**ページ抜粋**
'''

東京に緊急事態宣言が発出された20年4月7日の朝、田中さんは社員に次のような文面の手紙を書き渡しました。

「私たちはものづくりの会社だから、今はチャンスだと思って新しい商品の開発や未来の種まきに集中して頑張ろう。雇用はしっかり守るから安心して」

こうしてできたのが「Baglike」です。他にもPCR検査用の段ボール検査ボックス、飛沫感染防止用の段ボール製パーティション、在宅勤務用の段ボール机など、抜型技術を生かした新商品誕生にもつながりました。

コロナ禍で開発した段ボール机

段ボール検査ボックスは、ボックスに入ったままPCR検査ができる製品で、検査員は作業が終わるたびに防護服を脱いだり着たりを繰り返さなくても済むようになりました。

PCR検査用の段ボール検査ボックス

同年4月中旬から依頼を受け、1週間程度で設計を終えて池袋保健所(東京都豊島区)に納入しました。田中さんは「設計力と対応力がないとこれほど早く対応できないと思います」と振り返ります。

二つの新ブランドを育む

抜型や紙の知識以外にも、新たな強みをとがらせることで、田中さんは未来の種まきをしています。「弱みを克服するより強みをもっと伸ばしたら、企業は成長し、必要としてくれる顧客が必ずいるはずです」

そうした強みの一つが、コロナ禍直前に抜型作りのために導入したレーザー加工機を生かした、「和.co(カズコ)」と「KIZAMU(キザム)」という二つのブランドになります。

テイ製作所のレーザー加工機

「和.co」はインテリア・建築素材で、レーザー加工機で木材やアクリルをカットしたり焼き付けを行ったりして透かし模様を作ります。切削や組子より低コスト・短時間で作ることができるのが特徴です。

「KIZAMU」は、レーザー加工機で彫刻や焼き付けを施した商品です。工場見学に訪れる人たちへのお土産として、コースターなどをレーザー加工機で作ったのがはじまりでした。天然木に経営理念を刻むことに特化した「KIZAMU理念」という商品も作りました。

'''

**課題一覧**
• 1. エントリのうち、「Select the red」を含む行から始まり「click(155, 359)」を含む行で終わる部分を、両端の行も含めて「番号」と「行」の2列からなるMarkdownの表に変換してください。空行は除いてください。
• 2. 段ボール製品やレーザー加工の新ブランドを紹介する記事を、最後の文の後から書き継いでください。
このあとのエントリは、記事の内容とは関係がありません。

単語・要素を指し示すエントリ
'''

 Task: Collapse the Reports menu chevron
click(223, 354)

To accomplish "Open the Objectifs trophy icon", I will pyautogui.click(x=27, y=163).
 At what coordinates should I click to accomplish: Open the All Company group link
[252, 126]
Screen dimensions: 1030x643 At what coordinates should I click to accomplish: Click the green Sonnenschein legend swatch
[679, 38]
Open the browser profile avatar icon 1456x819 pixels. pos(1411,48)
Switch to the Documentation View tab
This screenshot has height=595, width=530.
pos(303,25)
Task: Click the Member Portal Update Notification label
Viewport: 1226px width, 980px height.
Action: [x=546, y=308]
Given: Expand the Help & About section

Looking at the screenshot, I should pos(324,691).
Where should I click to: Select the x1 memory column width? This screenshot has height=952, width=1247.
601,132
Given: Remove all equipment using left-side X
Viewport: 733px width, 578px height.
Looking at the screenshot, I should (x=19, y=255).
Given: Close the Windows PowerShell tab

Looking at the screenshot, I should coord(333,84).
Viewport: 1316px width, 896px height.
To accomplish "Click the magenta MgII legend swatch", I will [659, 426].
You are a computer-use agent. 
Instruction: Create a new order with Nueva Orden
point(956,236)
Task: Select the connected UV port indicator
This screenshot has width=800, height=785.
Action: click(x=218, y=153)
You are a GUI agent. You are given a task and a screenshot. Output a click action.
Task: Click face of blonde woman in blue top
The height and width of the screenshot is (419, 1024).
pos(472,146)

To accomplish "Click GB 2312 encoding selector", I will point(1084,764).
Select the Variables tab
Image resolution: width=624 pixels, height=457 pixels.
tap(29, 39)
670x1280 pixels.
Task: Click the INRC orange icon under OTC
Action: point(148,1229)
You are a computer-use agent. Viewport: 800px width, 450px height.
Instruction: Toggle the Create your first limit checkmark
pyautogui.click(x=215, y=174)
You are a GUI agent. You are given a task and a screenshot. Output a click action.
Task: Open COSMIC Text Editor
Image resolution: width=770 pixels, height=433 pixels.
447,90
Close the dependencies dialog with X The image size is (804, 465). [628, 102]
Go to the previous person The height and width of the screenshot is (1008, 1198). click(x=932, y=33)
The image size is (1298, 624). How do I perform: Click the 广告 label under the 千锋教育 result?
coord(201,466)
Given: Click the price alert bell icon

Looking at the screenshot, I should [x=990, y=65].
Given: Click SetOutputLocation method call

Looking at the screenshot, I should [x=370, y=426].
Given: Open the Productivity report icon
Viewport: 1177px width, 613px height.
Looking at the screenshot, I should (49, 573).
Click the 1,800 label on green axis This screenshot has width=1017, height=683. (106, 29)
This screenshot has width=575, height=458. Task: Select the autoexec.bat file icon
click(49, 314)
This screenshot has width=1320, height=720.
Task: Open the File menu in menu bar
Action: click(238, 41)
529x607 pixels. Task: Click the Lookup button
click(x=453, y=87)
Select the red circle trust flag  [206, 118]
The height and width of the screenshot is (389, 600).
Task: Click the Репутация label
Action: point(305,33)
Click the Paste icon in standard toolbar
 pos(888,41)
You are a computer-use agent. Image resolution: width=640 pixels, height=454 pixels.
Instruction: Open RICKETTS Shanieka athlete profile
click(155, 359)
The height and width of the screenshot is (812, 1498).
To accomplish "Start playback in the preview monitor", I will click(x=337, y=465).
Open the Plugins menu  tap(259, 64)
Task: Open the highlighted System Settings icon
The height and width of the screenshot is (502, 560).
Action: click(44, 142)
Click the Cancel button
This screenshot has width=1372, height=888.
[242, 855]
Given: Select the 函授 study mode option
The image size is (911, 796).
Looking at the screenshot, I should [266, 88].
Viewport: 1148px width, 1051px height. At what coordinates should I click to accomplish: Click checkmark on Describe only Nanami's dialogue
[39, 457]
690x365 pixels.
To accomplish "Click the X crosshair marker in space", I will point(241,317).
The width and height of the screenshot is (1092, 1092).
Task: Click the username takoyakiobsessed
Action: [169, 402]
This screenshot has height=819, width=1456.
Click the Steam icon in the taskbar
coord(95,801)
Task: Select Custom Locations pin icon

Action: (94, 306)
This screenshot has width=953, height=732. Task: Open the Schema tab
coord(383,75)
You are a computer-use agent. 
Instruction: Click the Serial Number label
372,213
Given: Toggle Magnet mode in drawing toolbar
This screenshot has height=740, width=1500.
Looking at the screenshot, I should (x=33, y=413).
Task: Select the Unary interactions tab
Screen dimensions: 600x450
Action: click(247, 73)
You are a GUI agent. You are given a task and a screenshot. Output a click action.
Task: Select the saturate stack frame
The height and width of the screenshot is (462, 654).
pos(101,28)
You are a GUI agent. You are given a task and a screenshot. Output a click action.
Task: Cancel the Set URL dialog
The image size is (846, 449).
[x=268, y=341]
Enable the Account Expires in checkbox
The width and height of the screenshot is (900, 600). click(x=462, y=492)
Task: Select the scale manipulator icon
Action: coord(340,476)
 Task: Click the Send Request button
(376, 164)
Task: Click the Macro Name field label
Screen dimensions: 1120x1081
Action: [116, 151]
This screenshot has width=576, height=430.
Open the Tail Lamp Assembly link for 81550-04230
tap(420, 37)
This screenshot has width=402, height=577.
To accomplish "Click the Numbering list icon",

'''

**各課題の解答**
• 1.
| 番号 | 行 |
|---|---|
| 1 | Select the red circle trust flag  [206, 118] |
| 2 | The height and width of the screenshot is (389, 600). |
| 3 | Task: Click the Репутация label |
| 4 | Action: point(305,33) |
| 5 | Click the Paste icon in standard toolbar |
| 6 |  pos(888,41) |
| 7 | You are a computer-use agent. Image resolution: width=640 pixels, height=454 pixels. |
| 8 | Instruction: Open RICKETTS Shanieka athlete profile |
| 9 | click(155, 359) |

• 2.
テイ製作所の展示スペースに並べられた、レーザー加工品のサンプル

ユニークな自社製品を次々と送り出すテイ製作所には、年間65社が工場見学に訪れています。社屋2階の展示スペースには見学者向けに、「和.co」や「KIZAMU」の製品例を置いています。何ができるかを具体的に見せることで、訪れた人が、新たなものを創造するきっかけの場にしたいといいます。

経営計画や財務諸表も社員に公開

テイ製作所は、毎日の朝礼で社員が集計した前日の売り上げを報告するほか、法人化して初の決算を終えてからは、経営計画や財務諸表も公開しています。

それは、情報がないと社員が考えて行動することができないからです。「社員に主体的に動いてほしいなら、その材料として財務状況などの経営情報を公開しないとダメだと思っています」

田中さんは次代のリーダーを育てています

社員研修にも積極的です。社外で実施される管理職研修に社員を派遣することもあれば、社内に講師を招き会議スキルを学ぶ研修を行うこともあります。

以前は社員を説得して研修に派遣していましたが、今では研修のスケジュールを公開すると社員が自ら申告するようになったといいます。

「リーダーに大切なのは、社員が自ら考え主体的に行動できる場を提供することです」。最終的に田中さんがいなくても回る組織にするため、自身が担っている仕事を徐々に社員に移行したいといいます。

「希望や夢は時間とともに変わりますが、いつまでも変わらないのは、働きやすい環境を作り、いい経営者になり、いい会社を作ることです。事業内容が変わって自分がいなくても永続できる会社に、社員が豊かな人生を送れるようにしたいです」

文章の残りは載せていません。